企業経営における廃プラスチックリサイクルの重要性

SDGsと循環型社会への貢献

廃プラスチックのリサイクルは、企業が国連の掲げるSDGs(持続可能な開発目標)に貢献するための重要な手段です。リサイクルを通じて企業は循環型社会の実現に貢献でき、地球環境の保全だけでなく次世代への責任ある行動として評価されます。

関係するSDGs項目

  • 目標12:つくる責任つかう責任
  • 目標13:気候変動に具体的な対策を

(参照 SDGs17の目標)

 

コスト削減と企業ブランド価値の向上

廃プラスチックのリサイクルは、経済的なメリットももたらします。リサイクルを通じて、資源の再利用が可能となり、原材料の購入コストを削減できるのに加えて廃棄物処理にかかる費用も軽減され、全体的な経営コストの最適化を図ることができるのです。

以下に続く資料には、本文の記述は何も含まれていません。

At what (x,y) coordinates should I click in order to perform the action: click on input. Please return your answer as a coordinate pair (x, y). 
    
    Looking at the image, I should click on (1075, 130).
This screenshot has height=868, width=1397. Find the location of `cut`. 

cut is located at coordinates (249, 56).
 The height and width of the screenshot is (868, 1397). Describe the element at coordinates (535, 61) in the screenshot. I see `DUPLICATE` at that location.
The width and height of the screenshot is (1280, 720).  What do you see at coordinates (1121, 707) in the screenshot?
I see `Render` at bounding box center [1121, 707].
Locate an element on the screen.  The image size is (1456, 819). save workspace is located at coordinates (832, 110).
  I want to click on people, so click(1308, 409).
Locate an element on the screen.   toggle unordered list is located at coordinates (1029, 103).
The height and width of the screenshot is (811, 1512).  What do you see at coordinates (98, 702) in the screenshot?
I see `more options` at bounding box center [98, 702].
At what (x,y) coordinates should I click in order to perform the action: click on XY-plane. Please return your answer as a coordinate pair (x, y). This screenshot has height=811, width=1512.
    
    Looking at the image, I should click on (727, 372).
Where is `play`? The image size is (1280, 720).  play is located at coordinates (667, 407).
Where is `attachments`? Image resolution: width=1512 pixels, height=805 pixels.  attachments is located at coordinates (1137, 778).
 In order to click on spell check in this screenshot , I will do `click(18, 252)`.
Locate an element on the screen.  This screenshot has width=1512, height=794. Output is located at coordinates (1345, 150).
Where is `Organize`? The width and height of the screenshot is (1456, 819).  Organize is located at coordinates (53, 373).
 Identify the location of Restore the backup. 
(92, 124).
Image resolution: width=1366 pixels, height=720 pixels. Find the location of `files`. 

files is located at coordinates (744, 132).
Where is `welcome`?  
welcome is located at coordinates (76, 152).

さらに、環境への配慮は企業ブランドの価値向上につながります。消費者の環境意識が高まる中、エコフレンドリーな企業は市場での競争力を高めることができるでしょう。

  • 資源コストの削減:再生プラスチックの活用により、新規原料の調達コストを抑制
  • 廃棄コストの低減:廃棄物量の減少により、処理費用を削減
  • 法規制への対応:環境関連の法規制強化に伴うリスクを軽減

 

 

廃プラスチックリサイクルの未来と企業の役割

廃プラスチックのリサイクルは、環境保全と経済発展を両立させる鍵となります。技術の進歩により、リサイクル方法も多様化し、より効率的な資源循環が可能です。

積極的なリサイクルへの取り組みは、社会的責任を果たすだけでなく、新たなビジネスチャンスの創出にもつながります。今後も企業や個人がリサイクル活動を推進し、持続可能な社会の実現に貢献していくことが求められるでしょう。